Less managed care? Featured

5:46am EDT August 31, 2004

In the late 1980s and into the 1990s, managed care was ballyhooed as the mechanism that would hold down spiraling health care costs. Now, Highmark and other plans are turning back the clock and moving away from managed care plans.

"We really thought we had the solution in the 1990s with managed care, this whole concept of a gatekeeper, a primary care physician who would make sure people have access to high-cost services ... only as needed and appropriate," says Ken Melani, president and CEO of Highmark Inc.

Highmark has opted to eliminate the requirement for a referral by a primary care physician for all of its plans by 2005. Last month, it decided to discontinue its HMO and point-of-service products in Central Pennsylvania and the Lehigh Valley.

Jim Godfrey, president of HealthGuard of Lancaster Inc., the Highmark subsidiary that offers the managed care products, cites consumer preferences for more freedom in choosing their health care providers and forecasts of declining managed care enrollments as reasons for phasing out the products.

Insurers began to use managed care strategies widely to curb the use of expensive technologies and specialist care. Such plans generally employ a gatekeeper, usually a primary care physician who is responsible for referring patients to specialists and, more often than not, incentives to limit those referrals. There were variations of the managed care plans, but the essential feature is the gatekeeper who decides when it is appropriate to make a referral.

In some cases, patients can opt out and visit a specialist without a referral, but usually find themselves paying a higher co-payment or with no coverage at all. By 1996, 71 percent of employees in companies with fewer than 200 employees were enrolled in managed care plans. In 2003, of the total enrollment in commercial insurance plans nationally, 59 percent of employees were enrolled in managed care plans.

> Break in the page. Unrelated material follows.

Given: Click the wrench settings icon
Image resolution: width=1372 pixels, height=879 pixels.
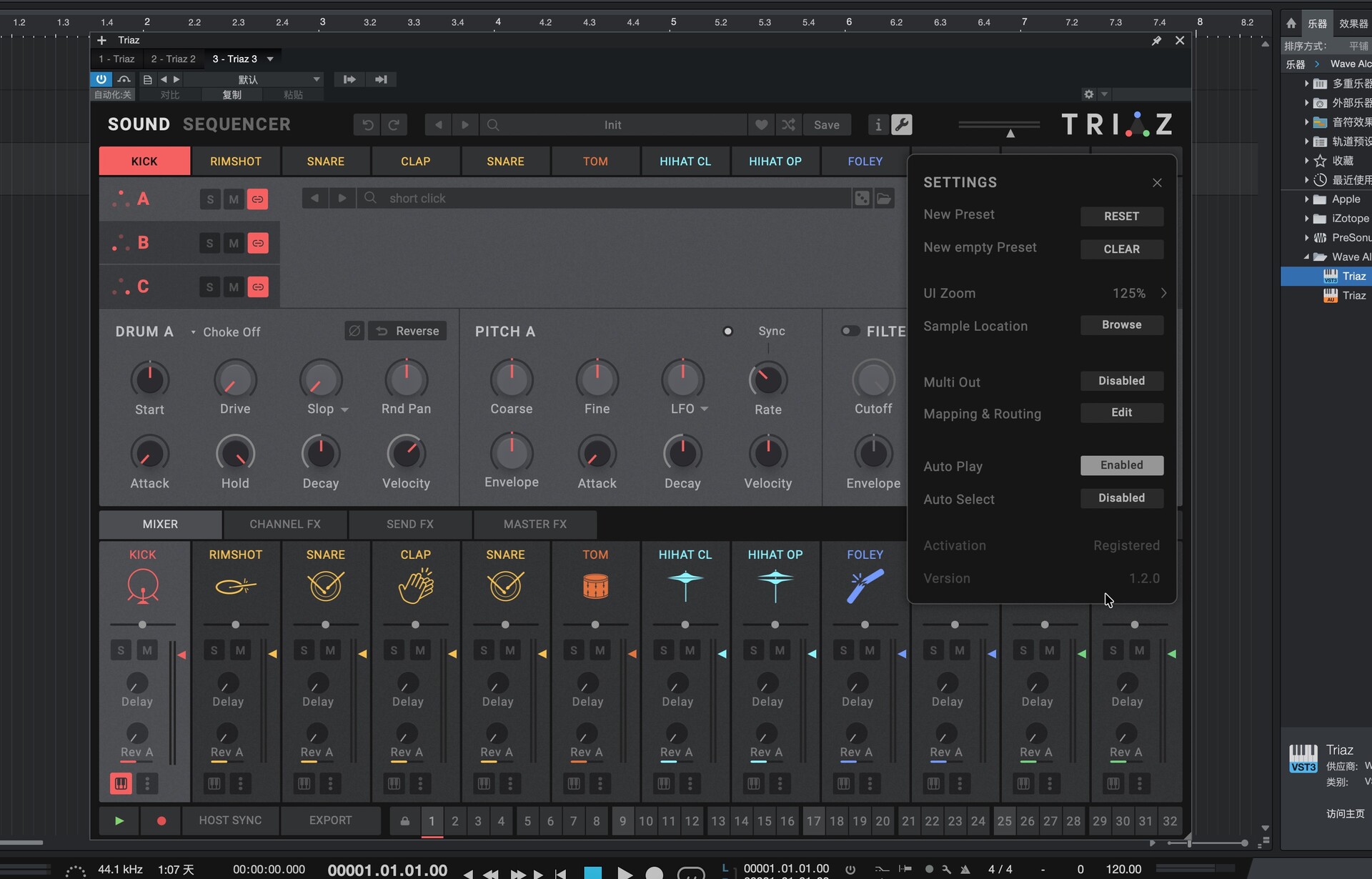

Managed care did cut costs -- for awhile. For a few years during the 1990s, increases slowed and insurance purchasers got a respite from runaway cost inflation. But rates began to rise again in the late 1990s, and Melani says the savings came not so much because of managed care measures but from deep discounts that doctors and hospitals agreed to because they didn't want to get left out of provider networks.

Says Melani: "That looked good in theory, but what we found out was it really didn't work to the degree that we had anticipated."